# Entries from a pointing dataset

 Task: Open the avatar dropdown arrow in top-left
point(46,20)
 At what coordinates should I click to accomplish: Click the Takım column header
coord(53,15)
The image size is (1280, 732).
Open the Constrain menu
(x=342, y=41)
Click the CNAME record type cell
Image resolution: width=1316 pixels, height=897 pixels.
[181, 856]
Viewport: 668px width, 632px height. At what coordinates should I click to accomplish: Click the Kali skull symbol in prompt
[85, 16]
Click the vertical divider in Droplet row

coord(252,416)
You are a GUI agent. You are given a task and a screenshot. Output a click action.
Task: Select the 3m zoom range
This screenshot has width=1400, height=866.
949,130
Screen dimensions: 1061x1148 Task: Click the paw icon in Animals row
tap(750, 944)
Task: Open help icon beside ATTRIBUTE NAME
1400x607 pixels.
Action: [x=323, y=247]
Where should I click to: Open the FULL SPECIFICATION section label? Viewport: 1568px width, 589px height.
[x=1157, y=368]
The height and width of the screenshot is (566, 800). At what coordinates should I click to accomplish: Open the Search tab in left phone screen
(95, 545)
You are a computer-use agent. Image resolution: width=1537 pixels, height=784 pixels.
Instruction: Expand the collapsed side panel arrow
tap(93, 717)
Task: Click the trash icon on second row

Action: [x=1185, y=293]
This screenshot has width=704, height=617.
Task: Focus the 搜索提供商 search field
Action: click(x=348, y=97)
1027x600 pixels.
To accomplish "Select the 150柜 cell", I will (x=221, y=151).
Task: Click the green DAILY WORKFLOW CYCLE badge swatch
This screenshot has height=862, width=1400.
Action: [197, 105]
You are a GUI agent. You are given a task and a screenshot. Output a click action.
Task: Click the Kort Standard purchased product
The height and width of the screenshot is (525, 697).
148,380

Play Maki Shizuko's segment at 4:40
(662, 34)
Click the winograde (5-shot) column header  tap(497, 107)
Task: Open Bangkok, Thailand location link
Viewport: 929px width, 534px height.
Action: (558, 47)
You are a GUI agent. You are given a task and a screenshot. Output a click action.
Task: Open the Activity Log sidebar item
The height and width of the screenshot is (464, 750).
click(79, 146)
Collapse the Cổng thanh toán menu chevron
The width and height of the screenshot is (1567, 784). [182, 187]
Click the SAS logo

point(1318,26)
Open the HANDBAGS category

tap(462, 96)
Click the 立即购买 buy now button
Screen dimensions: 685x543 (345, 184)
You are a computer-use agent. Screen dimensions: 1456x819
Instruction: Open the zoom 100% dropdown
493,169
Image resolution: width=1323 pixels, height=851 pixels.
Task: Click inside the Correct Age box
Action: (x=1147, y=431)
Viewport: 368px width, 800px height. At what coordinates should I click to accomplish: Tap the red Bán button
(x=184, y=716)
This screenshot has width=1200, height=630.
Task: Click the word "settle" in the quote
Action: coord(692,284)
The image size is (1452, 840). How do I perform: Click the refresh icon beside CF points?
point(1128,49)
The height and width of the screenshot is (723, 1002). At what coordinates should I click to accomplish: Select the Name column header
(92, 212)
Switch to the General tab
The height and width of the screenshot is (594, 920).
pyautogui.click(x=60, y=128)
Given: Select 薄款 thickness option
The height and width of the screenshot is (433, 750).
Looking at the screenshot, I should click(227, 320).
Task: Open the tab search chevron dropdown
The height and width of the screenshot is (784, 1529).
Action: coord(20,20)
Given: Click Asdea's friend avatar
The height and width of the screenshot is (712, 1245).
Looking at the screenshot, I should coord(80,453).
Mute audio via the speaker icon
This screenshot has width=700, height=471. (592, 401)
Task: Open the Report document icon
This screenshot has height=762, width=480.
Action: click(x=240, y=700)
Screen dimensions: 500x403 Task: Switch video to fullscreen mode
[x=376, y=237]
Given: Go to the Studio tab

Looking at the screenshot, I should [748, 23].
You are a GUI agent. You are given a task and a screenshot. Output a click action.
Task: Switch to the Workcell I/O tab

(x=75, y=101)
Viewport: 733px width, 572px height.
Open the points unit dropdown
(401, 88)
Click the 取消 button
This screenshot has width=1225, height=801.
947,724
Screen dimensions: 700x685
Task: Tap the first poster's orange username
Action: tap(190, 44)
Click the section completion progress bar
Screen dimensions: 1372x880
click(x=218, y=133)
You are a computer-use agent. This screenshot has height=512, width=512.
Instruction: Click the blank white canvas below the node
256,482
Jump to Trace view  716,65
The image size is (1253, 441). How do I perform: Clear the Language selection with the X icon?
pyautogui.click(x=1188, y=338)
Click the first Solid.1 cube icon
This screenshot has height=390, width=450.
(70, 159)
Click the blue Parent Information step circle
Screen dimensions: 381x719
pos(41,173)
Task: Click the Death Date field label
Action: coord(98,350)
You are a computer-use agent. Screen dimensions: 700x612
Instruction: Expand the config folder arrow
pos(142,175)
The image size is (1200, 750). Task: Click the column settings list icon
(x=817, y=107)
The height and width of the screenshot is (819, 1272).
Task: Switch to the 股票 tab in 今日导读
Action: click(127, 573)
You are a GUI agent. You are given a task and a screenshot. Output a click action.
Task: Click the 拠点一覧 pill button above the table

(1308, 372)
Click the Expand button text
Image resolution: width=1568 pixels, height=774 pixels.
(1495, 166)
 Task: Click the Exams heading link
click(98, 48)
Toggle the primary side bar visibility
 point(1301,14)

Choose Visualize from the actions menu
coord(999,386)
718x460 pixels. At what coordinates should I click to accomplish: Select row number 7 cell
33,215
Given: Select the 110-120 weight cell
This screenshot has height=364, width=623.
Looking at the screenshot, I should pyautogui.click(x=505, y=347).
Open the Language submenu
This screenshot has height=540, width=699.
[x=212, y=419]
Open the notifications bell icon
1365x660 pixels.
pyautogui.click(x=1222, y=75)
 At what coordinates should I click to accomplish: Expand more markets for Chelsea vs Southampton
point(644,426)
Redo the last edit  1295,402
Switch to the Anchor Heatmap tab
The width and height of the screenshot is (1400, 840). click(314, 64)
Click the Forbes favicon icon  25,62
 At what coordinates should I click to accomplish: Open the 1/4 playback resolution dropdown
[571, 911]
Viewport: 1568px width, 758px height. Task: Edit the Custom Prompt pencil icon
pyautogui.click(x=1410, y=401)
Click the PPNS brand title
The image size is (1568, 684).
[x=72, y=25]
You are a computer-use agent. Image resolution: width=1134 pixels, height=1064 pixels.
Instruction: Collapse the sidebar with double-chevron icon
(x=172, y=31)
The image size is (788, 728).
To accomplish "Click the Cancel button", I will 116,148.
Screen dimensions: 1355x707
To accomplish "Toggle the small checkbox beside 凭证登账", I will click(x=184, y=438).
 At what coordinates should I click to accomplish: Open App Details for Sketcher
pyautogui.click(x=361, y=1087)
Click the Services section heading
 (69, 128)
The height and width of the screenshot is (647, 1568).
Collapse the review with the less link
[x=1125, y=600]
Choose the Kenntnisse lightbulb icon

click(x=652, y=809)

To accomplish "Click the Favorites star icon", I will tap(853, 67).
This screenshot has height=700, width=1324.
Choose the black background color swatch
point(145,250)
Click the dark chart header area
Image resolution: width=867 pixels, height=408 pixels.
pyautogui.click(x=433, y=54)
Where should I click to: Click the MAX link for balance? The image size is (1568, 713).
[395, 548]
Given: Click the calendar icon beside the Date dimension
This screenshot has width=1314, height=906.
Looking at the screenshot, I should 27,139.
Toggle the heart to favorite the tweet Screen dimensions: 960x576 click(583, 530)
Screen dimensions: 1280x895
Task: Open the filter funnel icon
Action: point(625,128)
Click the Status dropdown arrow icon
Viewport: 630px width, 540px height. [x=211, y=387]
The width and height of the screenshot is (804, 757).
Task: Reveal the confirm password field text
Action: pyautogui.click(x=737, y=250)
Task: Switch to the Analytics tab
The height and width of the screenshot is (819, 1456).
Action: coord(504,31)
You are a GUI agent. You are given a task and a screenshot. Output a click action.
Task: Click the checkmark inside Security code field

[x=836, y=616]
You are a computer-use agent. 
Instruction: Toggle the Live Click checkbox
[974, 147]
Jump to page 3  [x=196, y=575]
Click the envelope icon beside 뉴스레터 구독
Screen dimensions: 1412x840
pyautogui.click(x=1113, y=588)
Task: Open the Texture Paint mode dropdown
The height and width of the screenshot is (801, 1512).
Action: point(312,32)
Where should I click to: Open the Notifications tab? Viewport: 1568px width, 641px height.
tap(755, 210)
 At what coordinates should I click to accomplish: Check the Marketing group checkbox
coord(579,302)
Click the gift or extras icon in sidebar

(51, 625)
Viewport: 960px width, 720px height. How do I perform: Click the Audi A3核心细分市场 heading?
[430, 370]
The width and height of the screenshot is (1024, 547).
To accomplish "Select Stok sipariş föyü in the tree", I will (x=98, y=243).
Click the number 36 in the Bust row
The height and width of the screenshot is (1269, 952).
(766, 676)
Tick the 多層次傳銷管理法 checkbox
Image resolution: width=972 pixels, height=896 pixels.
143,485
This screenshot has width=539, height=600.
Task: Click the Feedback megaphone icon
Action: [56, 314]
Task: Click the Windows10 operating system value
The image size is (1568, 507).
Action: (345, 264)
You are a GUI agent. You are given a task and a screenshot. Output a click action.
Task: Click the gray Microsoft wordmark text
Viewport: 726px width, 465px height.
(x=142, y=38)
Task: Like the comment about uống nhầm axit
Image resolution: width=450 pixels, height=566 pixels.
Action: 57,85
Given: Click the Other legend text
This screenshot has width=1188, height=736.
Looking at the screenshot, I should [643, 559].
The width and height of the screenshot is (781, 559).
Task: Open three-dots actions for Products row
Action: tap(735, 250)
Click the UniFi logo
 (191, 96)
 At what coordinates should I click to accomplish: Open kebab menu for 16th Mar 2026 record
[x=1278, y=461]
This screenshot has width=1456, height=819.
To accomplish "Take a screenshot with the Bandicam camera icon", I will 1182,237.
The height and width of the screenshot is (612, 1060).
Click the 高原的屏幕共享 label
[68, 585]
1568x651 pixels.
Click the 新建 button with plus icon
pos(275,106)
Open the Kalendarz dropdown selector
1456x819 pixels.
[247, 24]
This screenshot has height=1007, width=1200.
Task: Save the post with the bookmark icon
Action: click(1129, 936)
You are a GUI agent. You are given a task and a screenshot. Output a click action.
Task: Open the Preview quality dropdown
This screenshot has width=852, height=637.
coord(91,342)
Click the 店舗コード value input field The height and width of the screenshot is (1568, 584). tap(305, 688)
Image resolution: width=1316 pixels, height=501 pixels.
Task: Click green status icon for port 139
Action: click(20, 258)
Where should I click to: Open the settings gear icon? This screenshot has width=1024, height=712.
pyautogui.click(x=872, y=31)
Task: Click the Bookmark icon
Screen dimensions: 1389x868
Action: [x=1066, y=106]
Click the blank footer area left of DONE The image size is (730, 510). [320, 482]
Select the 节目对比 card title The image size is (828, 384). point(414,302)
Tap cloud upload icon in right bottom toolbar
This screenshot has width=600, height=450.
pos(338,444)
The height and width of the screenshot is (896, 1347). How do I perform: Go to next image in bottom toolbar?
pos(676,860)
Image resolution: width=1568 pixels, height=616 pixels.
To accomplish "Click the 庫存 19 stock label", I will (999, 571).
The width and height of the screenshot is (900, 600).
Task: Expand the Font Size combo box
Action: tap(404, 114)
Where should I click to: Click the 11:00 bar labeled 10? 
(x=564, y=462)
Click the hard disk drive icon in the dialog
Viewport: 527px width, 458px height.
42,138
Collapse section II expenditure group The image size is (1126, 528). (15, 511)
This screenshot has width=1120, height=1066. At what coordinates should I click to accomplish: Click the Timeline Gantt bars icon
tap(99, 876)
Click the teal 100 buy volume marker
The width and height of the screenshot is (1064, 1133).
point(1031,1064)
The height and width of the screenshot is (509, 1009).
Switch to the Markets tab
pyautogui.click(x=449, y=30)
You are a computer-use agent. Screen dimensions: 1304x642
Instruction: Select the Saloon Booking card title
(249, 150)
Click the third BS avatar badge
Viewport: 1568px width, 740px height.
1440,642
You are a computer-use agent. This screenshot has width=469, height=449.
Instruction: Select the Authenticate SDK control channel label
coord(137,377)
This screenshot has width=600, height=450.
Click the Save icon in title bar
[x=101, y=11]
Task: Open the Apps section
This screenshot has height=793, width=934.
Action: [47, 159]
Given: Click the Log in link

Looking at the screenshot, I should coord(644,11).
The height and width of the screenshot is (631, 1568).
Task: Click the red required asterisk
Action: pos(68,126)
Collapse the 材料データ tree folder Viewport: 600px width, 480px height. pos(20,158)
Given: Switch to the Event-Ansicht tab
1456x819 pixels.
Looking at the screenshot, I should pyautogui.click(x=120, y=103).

# WHAT IS ASKED
Please repeat the entries above verbatim, everything from the line containing "Click the third BS avatar badge" down to the last entry, with both ends included.

# ANSWER FOR THIS EXERCISE
Click the third BS avatar badge
Viewport: 1568px width, 740px height.
1440,642
You are a computer-use agent. This screenshot has width=469, height=449.
Instruction: Select the Authenticate SDK control channel label
coord(137,377)
This screenshot has width=600, height=450.
Click the Save icon in title bar
[x=101, y=11]
Task: Open the Apps section
This screenshot has height=793, width=934.
Action: [47, 159]
Given: Click the Log in link

Looking at the screenshot, I should coord(644,11).
The height and width of the screenshot is (631, 1568).
Task: Click the red required asterisk
Action: pos(68,126)
Collapse the 材料データ tree folder Viewport: 600px width, 480px height. pos(20,158)
Given: Switch to the Event-Ansicht tab
1456x819 pixels.
Looking at the screenshot, I should pyautogui.click(x=120, y=103).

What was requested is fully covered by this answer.